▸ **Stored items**
--

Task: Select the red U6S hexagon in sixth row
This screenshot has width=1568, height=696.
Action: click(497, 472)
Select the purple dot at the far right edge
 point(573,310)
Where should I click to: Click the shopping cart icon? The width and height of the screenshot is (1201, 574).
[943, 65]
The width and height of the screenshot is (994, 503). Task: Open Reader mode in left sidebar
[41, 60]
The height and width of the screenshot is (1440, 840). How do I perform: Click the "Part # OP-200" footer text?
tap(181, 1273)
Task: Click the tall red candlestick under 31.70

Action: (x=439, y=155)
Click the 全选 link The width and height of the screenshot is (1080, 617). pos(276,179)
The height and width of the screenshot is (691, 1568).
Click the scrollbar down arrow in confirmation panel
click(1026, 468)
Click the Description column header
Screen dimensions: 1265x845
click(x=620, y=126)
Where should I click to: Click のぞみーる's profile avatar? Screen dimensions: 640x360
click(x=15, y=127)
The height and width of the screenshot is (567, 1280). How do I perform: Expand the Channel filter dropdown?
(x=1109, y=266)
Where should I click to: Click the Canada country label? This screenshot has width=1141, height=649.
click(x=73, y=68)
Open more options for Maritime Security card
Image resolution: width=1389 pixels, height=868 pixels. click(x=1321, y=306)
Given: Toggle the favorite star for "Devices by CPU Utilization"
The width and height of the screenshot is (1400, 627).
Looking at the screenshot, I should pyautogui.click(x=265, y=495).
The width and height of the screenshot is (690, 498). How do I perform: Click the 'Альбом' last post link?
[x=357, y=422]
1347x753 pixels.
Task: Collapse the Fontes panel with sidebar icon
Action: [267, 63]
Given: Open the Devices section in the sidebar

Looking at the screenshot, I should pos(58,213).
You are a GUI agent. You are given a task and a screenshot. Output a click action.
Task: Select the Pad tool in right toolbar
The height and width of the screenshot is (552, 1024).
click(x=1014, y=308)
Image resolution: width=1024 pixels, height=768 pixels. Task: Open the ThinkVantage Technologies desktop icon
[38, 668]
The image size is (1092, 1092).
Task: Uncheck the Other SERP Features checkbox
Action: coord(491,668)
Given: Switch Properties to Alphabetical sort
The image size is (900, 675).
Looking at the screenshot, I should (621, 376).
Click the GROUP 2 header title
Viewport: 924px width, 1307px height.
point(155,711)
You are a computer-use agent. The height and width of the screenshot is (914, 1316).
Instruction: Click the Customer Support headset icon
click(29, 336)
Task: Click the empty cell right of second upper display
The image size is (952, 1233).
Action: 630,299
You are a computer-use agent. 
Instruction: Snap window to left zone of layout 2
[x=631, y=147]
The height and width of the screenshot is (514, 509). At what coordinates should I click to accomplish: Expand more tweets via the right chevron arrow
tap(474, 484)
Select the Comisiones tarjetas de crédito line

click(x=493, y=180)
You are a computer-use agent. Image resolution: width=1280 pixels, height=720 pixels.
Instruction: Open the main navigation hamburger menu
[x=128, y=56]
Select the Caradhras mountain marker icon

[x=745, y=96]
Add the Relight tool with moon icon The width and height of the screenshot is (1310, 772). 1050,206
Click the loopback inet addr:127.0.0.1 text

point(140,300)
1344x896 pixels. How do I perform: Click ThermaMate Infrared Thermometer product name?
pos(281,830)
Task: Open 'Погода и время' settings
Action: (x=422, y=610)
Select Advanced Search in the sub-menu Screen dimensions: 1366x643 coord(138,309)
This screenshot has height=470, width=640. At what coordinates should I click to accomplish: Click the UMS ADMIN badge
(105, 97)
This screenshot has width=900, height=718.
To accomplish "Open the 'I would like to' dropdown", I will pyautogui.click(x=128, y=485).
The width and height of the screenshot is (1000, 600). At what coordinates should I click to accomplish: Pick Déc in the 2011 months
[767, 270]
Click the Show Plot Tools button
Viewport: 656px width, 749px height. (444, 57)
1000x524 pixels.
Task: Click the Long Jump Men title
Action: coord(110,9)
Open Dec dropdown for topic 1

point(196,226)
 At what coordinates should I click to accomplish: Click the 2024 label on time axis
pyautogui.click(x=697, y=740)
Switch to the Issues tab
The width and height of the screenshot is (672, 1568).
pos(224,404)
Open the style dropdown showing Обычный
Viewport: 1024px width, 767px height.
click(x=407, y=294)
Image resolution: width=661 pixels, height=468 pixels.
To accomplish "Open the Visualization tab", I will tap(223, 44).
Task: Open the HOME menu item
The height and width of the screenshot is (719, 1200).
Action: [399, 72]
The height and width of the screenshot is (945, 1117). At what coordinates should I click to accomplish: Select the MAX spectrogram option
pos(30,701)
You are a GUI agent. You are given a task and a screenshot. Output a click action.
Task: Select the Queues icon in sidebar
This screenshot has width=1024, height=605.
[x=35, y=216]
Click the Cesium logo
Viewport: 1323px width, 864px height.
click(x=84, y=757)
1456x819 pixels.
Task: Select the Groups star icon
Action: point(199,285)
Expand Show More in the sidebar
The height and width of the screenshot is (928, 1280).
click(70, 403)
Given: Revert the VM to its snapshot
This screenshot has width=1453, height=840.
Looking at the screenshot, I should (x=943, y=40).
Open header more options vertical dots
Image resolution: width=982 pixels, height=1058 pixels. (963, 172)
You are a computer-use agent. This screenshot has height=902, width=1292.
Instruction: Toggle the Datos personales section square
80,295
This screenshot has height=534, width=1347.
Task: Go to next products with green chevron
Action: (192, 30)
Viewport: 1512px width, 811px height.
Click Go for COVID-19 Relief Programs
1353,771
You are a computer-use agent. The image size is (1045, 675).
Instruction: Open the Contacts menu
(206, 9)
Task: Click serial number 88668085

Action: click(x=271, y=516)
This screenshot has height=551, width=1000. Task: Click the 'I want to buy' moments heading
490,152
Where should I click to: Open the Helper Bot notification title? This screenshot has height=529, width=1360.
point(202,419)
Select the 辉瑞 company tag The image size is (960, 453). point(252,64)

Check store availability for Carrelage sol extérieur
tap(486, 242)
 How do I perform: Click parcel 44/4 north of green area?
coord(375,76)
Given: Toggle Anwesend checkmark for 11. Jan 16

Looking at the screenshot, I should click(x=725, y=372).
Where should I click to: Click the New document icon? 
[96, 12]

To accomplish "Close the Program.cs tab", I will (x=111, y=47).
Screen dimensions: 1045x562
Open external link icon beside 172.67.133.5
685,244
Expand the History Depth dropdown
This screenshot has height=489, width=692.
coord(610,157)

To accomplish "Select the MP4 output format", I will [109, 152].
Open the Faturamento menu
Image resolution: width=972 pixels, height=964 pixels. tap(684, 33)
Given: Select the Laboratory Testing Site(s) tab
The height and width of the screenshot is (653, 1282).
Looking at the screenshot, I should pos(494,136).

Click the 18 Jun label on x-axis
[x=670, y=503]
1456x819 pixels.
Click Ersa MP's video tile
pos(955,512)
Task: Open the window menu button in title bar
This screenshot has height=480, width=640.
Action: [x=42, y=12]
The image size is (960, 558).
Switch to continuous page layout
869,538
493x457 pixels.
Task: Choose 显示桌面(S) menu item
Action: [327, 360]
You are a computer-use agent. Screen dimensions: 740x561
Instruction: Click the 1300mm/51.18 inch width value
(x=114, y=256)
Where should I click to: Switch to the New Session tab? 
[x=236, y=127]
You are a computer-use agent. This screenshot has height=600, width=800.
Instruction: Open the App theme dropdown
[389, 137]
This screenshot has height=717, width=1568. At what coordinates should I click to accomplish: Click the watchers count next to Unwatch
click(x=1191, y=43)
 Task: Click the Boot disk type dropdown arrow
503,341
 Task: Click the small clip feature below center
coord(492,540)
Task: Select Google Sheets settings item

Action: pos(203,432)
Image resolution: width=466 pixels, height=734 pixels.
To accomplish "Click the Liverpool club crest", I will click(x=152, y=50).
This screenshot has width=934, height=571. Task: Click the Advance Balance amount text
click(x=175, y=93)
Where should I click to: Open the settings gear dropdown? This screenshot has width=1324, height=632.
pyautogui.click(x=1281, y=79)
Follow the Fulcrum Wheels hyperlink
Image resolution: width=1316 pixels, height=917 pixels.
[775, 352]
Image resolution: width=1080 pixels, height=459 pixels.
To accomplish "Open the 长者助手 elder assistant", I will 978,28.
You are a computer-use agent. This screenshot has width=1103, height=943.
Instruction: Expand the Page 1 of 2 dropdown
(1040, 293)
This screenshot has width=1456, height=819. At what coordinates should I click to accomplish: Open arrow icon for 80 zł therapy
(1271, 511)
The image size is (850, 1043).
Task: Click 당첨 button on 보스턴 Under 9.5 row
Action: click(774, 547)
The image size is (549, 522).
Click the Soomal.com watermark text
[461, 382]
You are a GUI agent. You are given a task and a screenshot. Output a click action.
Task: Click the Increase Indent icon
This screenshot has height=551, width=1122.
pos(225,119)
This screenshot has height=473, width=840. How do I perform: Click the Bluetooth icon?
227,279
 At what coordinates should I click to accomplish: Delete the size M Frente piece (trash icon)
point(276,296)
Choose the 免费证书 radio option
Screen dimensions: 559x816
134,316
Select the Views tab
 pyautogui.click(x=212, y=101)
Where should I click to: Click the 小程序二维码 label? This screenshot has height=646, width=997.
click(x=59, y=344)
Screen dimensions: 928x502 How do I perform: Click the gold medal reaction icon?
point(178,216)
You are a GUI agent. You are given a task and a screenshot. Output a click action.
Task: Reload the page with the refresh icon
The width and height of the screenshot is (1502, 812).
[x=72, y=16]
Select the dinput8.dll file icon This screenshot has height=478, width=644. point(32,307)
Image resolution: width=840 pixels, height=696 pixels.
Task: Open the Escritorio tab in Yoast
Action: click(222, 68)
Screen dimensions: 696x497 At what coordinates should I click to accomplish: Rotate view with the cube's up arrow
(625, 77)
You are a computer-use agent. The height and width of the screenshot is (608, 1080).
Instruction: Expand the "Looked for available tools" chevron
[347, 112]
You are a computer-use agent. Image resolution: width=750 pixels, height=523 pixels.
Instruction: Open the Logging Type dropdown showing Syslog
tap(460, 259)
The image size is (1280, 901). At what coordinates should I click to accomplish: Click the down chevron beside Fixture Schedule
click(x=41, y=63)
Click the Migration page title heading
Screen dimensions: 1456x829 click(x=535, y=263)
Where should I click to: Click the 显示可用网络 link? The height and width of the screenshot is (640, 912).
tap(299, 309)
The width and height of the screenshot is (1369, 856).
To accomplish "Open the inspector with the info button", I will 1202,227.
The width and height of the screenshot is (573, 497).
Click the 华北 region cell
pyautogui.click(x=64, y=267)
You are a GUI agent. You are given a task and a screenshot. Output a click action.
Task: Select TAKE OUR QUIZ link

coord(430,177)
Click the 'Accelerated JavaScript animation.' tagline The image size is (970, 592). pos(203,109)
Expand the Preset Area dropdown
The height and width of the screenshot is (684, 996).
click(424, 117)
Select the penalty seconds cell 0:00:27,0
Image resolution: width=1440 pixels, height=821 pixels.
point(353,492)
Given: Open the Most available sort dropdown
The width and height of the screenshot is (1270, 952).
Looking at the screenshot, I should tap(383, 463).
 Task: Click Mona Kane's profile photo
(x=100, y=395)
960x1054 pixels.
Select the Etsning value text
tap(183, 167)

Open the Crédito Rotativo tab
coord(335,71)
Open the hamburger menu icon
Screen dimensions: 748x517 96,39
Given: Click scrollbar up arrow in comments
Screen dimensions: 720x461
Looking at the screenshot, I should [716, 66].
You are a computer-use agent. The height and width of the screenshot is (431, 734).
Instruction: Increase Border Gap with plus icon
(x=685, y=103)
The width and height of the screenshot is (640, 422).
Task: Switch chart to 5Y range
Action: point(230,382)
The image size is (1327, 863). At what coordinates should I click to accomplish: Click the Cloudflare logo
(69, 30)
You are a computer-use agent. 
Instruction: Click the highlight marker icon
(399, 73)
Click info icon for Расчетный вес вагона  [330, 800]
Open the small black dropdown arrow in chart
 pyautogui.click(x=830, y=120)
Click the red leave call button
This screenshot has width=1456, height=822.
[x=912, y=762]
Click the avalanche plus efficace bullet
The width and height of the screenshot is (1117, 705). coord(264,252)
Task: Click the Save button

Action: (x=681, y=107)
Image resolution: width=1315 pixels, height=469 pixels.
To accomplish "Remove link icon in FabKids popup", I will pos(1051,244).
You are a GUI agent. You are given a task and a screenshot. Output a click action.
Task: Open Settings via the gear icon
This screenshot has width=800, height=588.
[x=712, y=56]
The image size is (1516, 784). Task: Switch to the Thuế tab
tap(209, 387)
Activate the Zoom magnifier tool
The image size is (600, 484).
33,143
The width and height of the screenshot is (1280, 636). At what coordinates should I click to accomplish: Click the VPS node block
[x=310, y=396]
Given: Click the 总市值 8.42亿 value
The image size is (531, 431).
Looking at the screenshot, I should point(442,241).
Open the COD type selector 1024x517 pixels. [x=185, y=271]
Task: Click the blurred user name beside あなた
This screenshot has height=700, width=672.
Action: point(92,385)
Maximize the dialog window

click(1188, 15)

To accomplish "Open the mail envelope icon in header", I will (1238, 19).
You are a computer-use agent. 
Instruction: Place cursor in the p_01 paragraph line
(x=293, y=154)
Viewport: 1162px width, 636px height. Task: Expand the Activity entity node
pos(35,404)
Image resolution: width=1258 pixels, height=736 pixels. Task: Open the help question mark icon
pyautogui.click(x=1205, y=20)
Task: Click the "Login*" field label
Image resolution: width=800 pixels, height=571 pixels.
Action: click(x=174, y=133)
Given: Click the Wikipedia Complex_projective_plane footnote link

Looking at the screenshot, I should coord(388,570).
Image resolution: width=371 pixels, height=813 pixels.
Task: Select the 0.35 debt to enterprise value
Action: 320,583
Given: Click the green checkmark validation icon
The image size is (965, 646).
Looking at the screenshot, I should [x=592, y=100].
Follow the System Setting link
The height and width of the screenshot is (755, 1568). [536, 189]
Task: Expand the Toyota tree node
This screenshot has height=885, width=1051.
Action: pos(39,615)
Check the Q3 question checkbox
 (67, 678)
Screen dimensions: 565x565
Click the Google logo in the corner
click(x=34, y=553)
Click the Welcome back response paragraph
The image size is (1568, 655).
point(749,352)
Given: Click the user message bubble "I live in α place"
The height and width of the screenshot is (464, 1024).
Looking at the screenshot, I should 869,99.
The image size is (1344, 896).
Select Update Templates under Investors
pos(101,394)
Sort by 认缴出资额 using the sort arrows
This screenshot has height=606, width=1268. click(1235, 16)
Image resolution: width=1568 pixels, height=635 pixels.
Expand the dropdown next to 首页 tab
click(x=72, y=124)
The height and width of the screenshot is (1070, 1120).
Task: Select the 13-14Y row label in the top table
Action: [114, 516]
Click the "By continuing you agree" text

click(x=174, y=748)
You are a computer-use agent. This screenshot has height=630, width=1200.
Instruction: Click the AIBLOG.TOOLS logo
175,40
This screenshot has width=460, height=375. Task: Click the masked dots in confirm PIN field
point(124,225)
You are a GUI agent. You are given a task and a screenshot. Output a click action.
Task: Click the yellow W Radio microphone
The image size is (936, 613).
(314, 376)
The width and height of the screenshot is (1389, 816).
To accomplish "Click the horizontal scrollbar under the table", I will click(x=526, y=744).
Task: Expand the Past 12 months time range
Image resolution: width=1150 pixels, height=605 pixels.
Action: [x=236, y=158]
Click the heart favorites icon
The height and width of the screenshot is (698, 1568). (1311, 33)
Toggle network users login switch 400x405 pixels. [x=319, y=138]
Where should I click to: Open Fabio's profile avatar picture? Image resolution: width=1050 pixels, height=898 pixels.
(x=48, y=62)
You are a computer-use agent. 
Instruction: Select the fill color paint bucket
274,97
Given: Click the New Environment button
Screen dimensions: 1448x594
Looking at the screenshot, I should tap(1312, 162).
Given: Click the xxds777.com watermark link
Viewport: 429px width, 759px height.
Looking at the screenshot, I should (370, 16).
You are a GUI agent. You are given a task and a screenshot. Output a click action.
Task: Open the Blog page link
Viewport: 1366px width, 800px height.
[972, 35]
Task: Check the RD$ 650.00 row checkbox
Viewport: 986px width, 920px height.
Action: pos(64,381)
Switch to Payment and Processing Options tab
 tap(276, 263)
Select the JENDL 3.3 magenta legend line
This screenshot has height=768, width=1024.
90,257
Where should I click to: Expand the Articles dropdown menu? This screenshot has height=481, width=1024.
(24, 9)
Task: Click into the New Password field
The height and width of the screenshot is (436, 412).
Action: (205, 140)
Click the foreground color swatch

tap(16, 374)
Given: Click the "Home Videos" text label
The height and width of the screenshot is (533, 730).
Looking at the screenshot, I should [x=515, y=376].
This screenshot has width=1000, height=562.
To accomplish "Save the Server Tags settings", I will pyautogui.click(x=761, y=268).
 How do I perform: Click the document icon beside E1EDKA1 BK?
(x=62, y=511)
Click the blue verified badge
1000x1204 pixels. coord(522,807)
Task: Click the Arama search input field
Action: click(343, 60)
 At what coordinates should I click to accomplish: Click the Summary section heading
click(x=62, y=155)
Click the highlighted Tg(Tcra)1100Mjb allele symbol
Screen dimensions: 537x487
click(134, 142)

--

Please return the lines above that run from the line containing "Given: Select the" to the line containing "The image size is (549, 522).", inclusive, exactly and with no other lines.

Given: Select the Laboratory Testing Site(s) tab
The height and width of the screenshot is (653, 1282).
Looking at the screenshot, I should pos(494,136).

Click the 18 Jun label on x-axis
[x=670, y=503]
1456x819 pixels.
Click Ersa MP's video tile
pos(955,512)
Task: Open the window menu button in title bar
This screenshot has height=480, width=640.
Action: [x=42, y=12]
The image size is (960, 558).
Switch to continuous page layout
869,538
493x457 pixels.
Task: Choose 显示桌面(S) menu item
Action: [327, 360]
You are a computer-use agent. Screen dimensions: 740x561
Instruction: Click the 1300mm/51.18 inch width value
(x=114, y=256)
Where should I click to: Switch to the New Session tab? 
[x=236, y=127]
You are a computer-use agent. This screenshot has height=600, width=800.
Instruction: Open the App theme dropdown
[389, 137]
This screenshot has height=717, width=1568. At what coordinates should I click to accomplish: Click the watchers count next to Unwatch
click(x=1191, y=43)
 Task: Click the Boot disk type dropdown arrow
503,341
 Task: Click the small clip feature below center
coord(492,540)
Task: Select Google Sheets settings item

Action: pos(203,432)
Image resolution: width=466 pixels, height=734 pixels.
To accomplish "Click the Liverpool club crest", I will click(x=152, y=50).
This screenshot has width=934, height=571. Task: Click the Advance Balance amount text
click(x=175, y=93)
Where should I click to: Open the settings gear dropdown? This screenshot has width=1324, height=632.
pyautogui.click(x=1281, y=79)
Follow the Fulcrum Wheels hyperlink
Image resolution: width=1316 pixels, height=917 pixels.
[775, 352]
Image resolution: width=1080 pixels, height=459 pixels.
To accomplish "Open the 长者助手 elder assistant", I will 978,28.
You are a computer-use agent. This screenshot has width=1103, height=943.
Instruction: Expand the Page 1 of 2 dropdown
(1040, 293)
This screenshot has width=1456, height=819. At what coordinates should I click to accomplish: Open arrow icon for 80 zł therapy
(1271, 511)
The image size is (850, 1043).
Task: Click 당첨 button on 보스턴 Under 9.5 row
Action: click(774, 547)
The image size is (549, 522).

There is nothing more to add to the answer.